Multiple challenges need to be overcome before fluoropyrimidine and thiopurine dosing based on personalised genomic profiles and their computational interpretations can be implemented in clinical practice. Most importantly, implementation efforts critically rely on the demonstration of clinical utility using stringent prospective trials. In addition, the establishment of population-scale genomic biobanks55,56,57 with associated longitudinal electronic medical records offers exciting opportunities to test the predictive power of this and other computational prediction algorithms retrospectively. However, even in the absence of such data, we believe that the current algorithms are already sufficiently accurate to flag patients with putatively deleterious but experimentally uncharacterised variations for increased monitoring. In addition to the clinical validity of in silico predictions, decisions of gene sequencing require careful evaluations regarding the cost-effectiveness of such measures compared to conventional genotyping, particularly as not even these candidate interrogations are routinely conducted in most countries.

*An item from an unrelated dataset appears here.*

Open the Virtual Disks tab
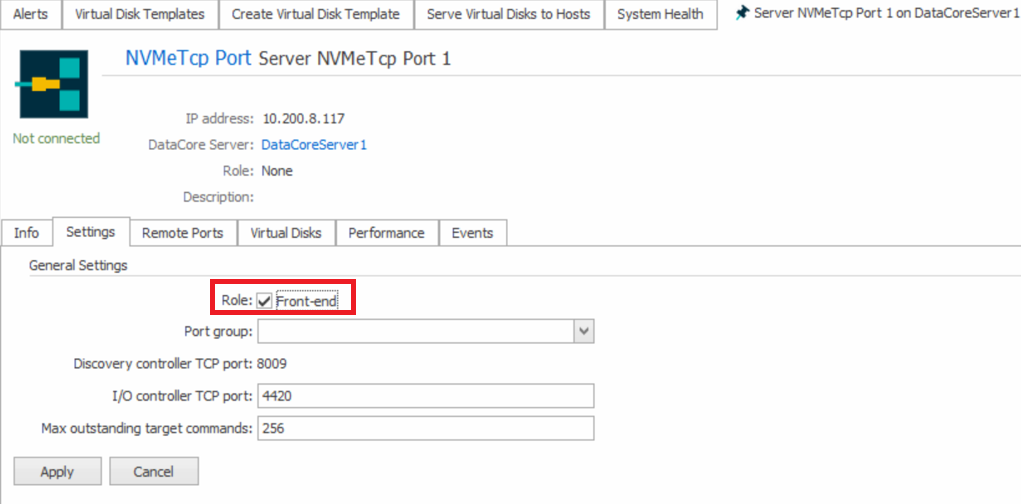The height and width of the screenshot is (504, 1021). point(286,233)
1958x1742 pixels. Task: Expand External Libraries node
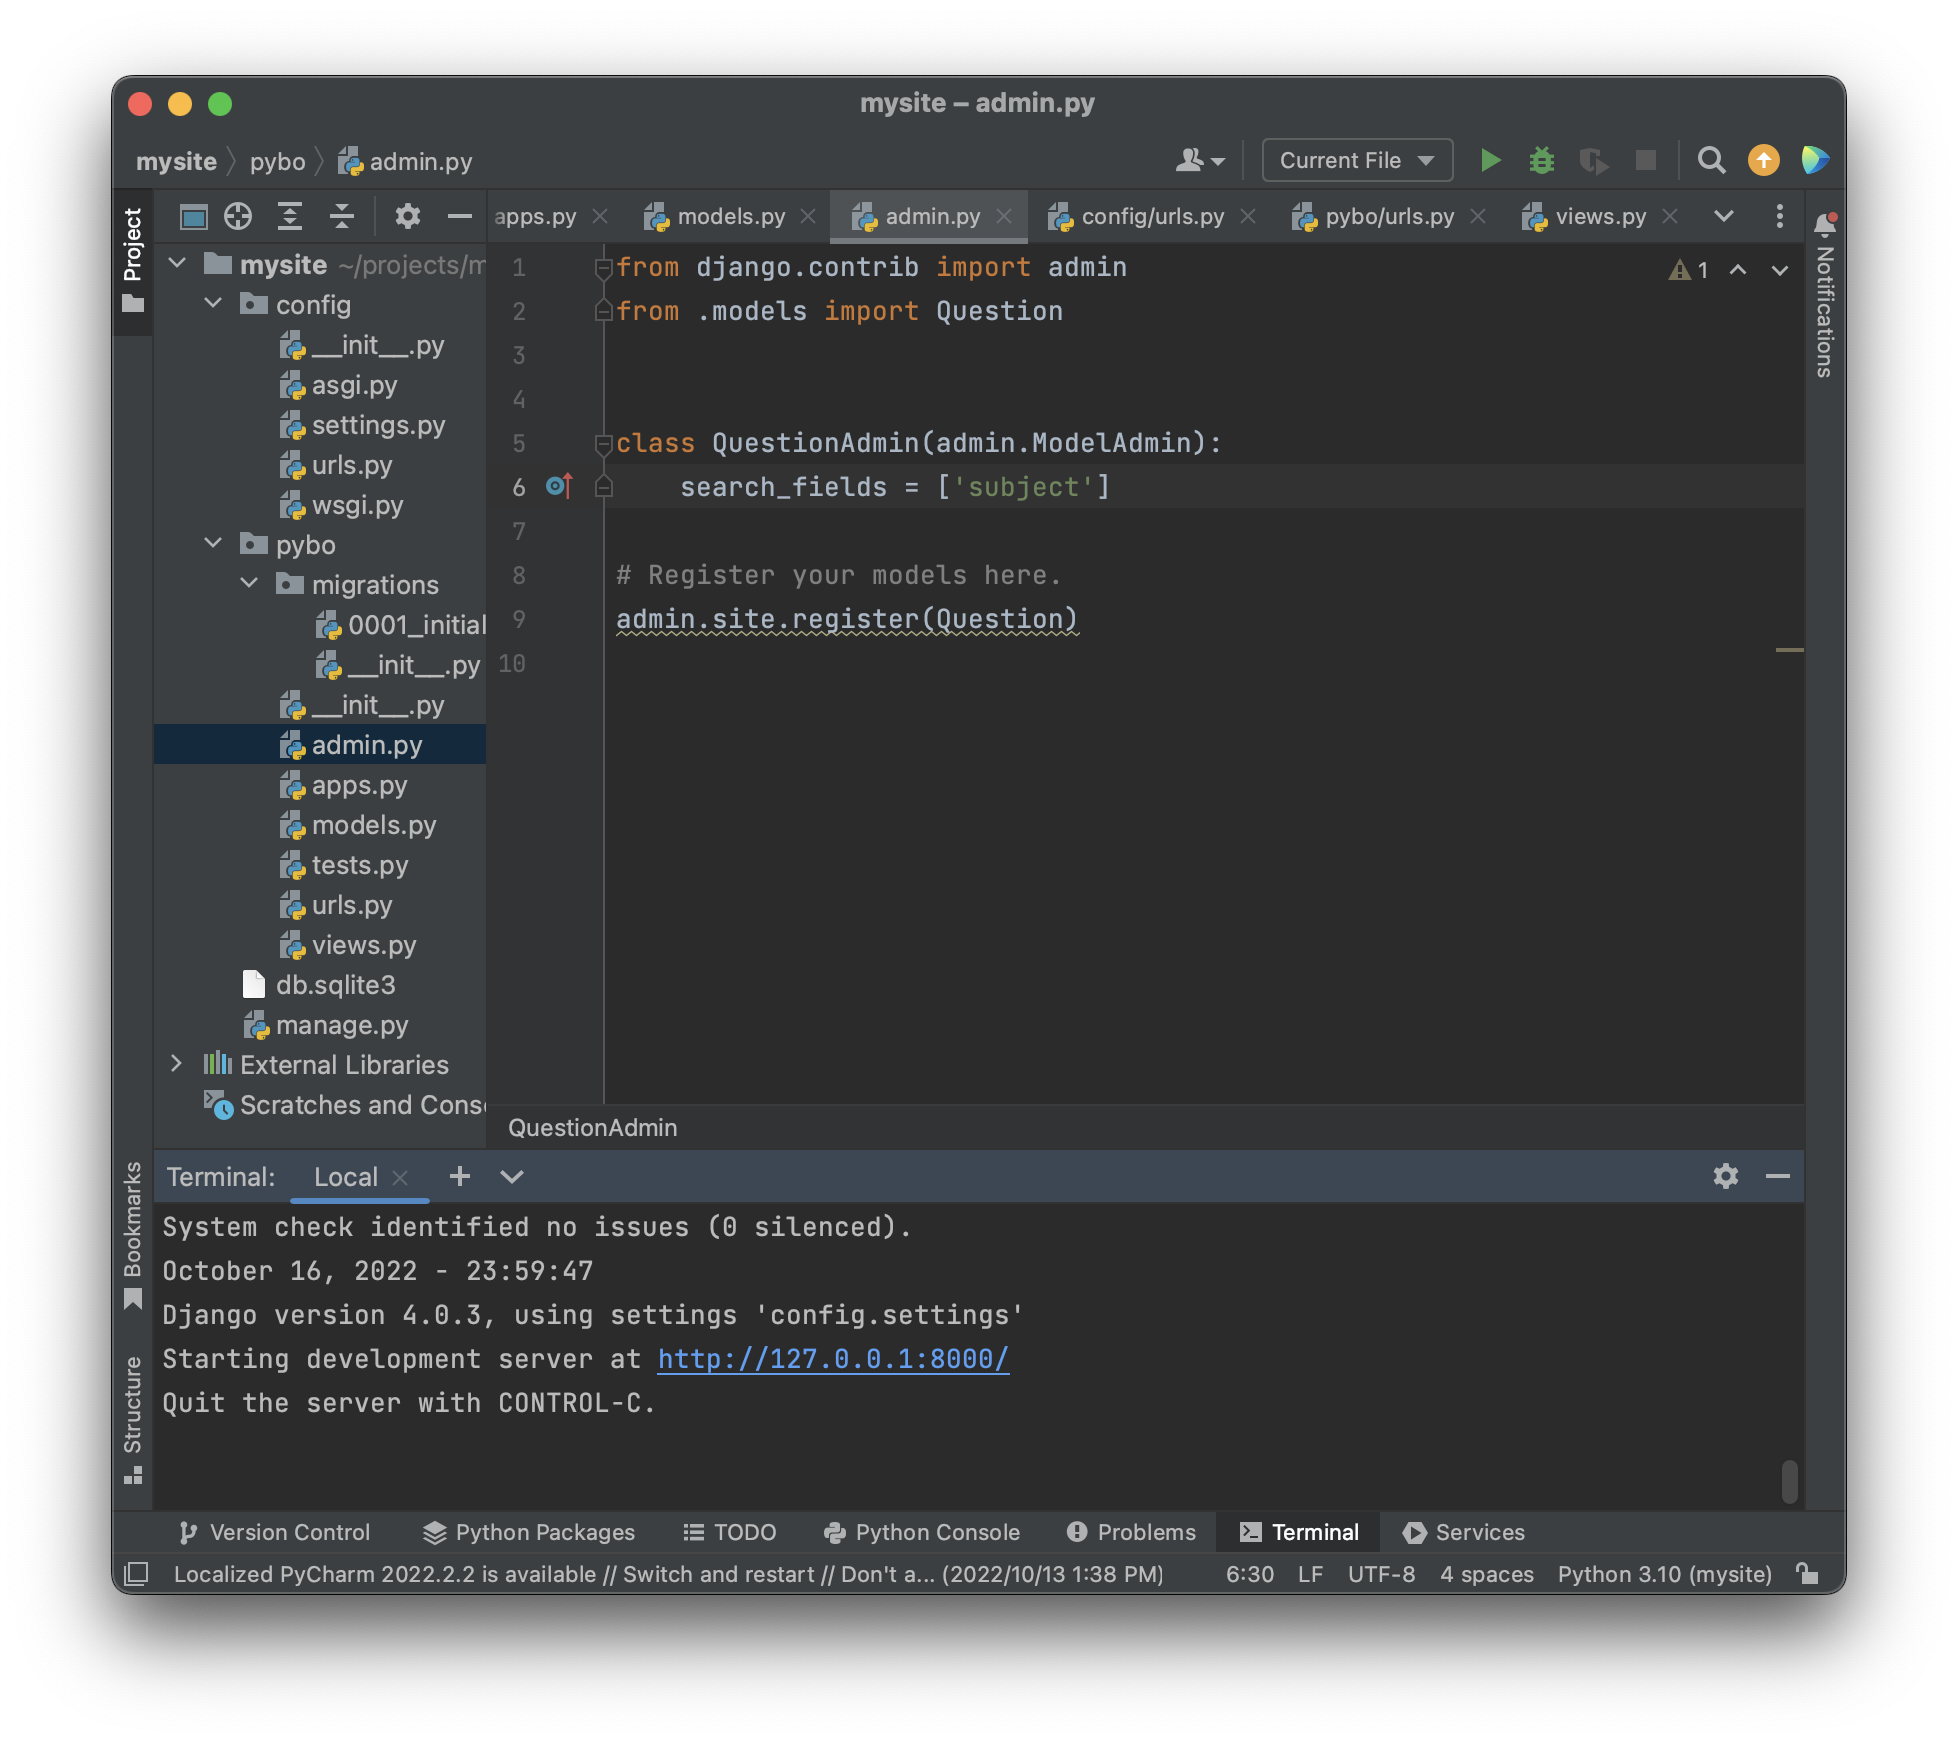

By leveraging APF’s scalability, we provide the first population-scale profiles of DPD and TPMT metaboliser phenotypes that consider the entire repertoire of coding genetic variation. Importantly, our analyses considered all variants affecting the amino acid sequence of the respective gene product (missense, start-lost, frameshifts, splicing and stop gain), as well as the intronic variant rs75017182 (DPYD HapB3). Uracil breath tests and peripheral blood mononuclear cell DPD radioassays indicated a prevalence of DPD deficiency in Africans of 8%,58 which aligns very well with our APF estimates of 8.4%. Furthermore, our data suggested a prevalence of reduced DPD function alleles in Europeans of 7.6%, again in good agreement with the results of a prospective study in the Netherlands, which reported 8% of patients to carry at least one functionally relevant DPYD variant allele.12 A previous study indicated that DPD deficiency due to DPYD*2A was very high in Sweden with MAF = 3.5%,59 while our analysis of 1000 Swedish genomes showed lower frequencies of 0.8%. Notably, however, *2A frequencies in neighbouring Finland (n = 12,562) were substantially higher (MAF = 2.4%), corroborating an overall high rate of DPD deficiency in Scandinavia. For TPMT, the available literature indicates PM and IM frequencies of 0.45–0.6% and 9.9–11.9% for Caucasians,15,60,61,62,63 again closely corresponding to APF predictions of 0.2% and 9%. Notably, while genotype-based predictions align overall well with measured TPMT phenotypes (97% concordance), concordance is lower for TPMT*1/*2 and *1/*3 heterozygotes (79% concordance).64

In summary, this study demonstrates that the pharmacogenetically trained APF classifier provides accurate predictions of DPYD and TPMT variant functionality outperforming conventionally used algorithms trained on disease data. We show that DPD metaboliser status is genetically complex and requires profiling of tens of variations to explain the majority of phenotypic differences. In contrast, >95% of functional TPMT variability is explained by only four variants. By leveraging population-scale sequencing data, we provide spectra of ethnogeographic variation in DPD and TPMT phenotypes on an unprecedented scale, and reveal unexpectedly large interethnic differences in DPD and TPMT deficiencies. Our results provide a powerful resource for the worldwide distribution of the major genetic determinants of fluoropyrimidine and thiopurine metabolism with important implications for population-adjusted genotyping strategies and precision public health.